Les politiques de sécurité peuvent, par exemple, autoriser des discriminations étendues et
prolongées selon l’origine ethnique et le phénotype. Ces discriminations peuvent aussi
s’étendre à des migrants naturalisés, précarisant ainsi le statut de personnes détenant le
statut juridique de citoyens et dont le seul crime est d’avoir vu le jour à l’étranger. Un
autre crime est l’appartenance religieuse présumée : ainsi, les pays d’origine des
ressortissants étrangers visés par la « Special Registration » du Department of Homeland
Security américain s’élèvent à 25 : « Special Registration, put in place after September
11, 2002, to keep track of those entering and leaving our country in order to safeguard
U.S. citizens and America’s borders […] was the first step taken by the Department of
Justice and then by the Department of Homeland Security in order to comply with the
development of the Congressionally-mandated requirement for a comprehensive entryexit program.” (Department of Homeland Security, 2006). Selon la C.I.A. (2006), la
population de 24 de ces 25 pays compte de 60 à 100% de musulmans. Le traitement du
migrant vulnérable constitue le cas limite qui teste la solidité des fondements
démocratiques de l'État de droit. Les droits et libertés proclamés comme fondamentaux et
inhérents à toute personne humaine doivent être mis en oeuvre en faveur de tous, quels
que soient leur statut juridique ou leur condition. Il est nécessaire de promouvoir une
‘citoyenneté’ sociale, politique, juridique et de santé du migrant vulnérable,
« citoyenneté » étant ici entendue comme un ensemble cohérent de droits et de
bénéfices qui permettent une participation significative à la vie de la cité.

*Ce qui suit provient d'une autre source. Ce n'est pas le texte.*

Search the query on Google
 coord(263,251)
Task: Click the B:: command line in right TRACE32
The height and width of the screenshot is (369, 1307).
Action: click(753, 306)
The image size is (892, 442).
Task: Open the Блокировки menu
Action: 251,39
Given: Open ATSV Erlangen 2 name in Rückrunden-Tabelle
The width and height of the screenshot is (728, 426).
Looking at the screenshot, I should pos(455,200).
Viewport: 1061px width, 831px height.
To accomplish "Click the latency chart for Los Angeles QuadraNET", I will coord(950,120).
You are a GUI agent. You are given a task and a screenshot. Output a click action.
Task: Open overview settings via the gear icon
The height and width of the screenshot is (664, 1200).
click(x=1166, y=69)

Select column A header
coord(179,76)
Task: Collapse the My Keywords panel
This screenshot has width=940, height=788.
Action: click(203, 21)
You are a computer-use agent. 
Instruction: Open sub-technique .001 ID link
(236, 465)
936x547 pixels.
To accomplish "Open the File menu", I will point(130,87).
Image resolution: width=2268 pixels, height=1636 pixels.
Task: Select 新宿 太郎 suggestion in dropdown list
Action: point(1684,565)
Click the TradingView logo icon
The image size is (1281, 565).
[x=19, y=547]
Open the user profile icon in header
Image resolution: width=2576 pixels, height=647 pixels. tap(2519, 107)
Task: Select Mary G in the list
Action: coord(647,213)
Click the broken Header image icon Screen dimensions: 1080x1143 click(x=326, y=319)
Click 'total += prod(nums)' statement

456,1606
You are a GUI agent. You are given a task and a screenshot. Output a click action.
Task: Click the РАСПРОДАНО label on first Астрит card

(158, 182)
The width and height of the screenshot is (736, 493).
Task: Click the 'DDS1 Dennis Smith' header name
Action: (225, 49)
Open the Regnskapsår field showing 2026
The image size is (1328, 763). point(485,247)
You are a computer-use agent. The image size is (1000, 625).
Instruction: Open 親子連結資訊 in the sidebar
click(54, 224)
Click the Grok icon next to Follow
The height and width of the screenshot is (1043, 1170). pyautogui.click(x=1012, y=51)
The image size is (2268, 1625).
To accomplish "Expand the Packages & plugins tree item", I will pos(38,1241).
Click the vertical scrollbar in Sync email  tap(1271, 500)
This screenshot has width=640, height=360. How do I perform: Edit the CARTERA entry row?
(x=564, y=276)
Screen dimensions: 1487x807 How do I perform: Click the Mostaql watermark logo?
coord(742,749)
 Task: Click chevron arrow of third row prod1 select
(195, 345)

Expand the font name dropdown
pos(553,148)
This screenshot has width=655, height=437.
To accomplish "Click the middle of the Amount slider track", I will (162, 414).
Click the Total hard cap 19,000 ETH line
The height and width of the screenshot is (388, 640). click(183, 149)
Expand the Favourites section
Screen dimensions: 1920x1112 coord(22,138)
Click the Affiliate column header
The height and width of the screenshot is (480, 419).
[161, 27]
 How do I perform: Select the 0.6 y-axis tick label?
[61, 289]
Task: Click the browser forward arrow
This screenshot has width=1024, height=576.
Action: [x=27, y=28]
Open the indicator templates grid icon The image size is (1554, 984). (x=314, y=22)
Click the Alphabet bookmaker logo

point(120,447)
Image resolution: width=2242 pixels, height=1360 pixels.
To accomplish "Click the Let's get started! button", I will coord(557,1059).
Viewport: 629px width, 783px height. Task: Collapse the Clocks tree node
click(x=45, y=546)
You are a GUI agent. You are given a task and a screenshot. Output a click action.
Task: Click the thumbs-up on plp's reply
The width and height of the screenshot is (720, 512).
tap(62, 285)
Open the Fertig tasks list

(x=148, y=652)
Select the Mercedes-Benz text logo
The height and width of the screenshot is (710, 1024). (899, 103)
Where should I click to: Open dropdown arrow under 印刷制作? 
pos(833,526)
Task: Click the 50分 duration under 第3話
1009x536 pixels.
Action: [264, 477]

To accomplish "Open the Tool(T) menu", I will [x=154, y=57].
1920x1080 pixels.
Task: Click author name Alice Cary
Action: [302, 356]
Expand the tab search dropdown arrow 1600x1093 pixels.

L’objectif général de la programmation de recherche vise à (1) analyser les diverses
stratégies institutionnelles pour réconcilier les préoccupations sécuritaires des États
(protection du territoire, lutte contre criminalité et terrorisme, etc.) et les droits et libertés
de chacun, dans une conception élargie de la citoyenneté (participation à la cité); (2)
étudier les conséquences des tensions intercommunautaires créées et des contradictions
entre les besoins de protection des migrants vulnérables et les transformations de leurs
droits relevant du discours sécuritaire, et (3) identifier, développer ou évaluer des
initiatives multisectorielles ayant pour objectif de minimiser ces conséquences. Les
recherches de l’équipe porteront centralement sur la situation canadienne, mais des
comparaisons seront souvent essentielles avec des sociétés comparables : Europe (Union
européenne et certains pays à déterminer), États-Unis et Australie. La programmation de
recherche sera articulée autour de quatre axes reflétant chacun un enjeu majeur pour la
question traitée, à savoir les axes sécurité, juridique, social et santé. Cette démarche,
contribuera à la formulation par l'équipe de recherche d’une vision d'ensemble cohérente
des divers concepts sécuritaires dans les discours de l'après-11-septembre, pour mieux
saisir la trame de fond idéologique sur laquelle se tressent les interrelations entre
étrangers et citoyens, aux plans politique, juridique, social et de santé.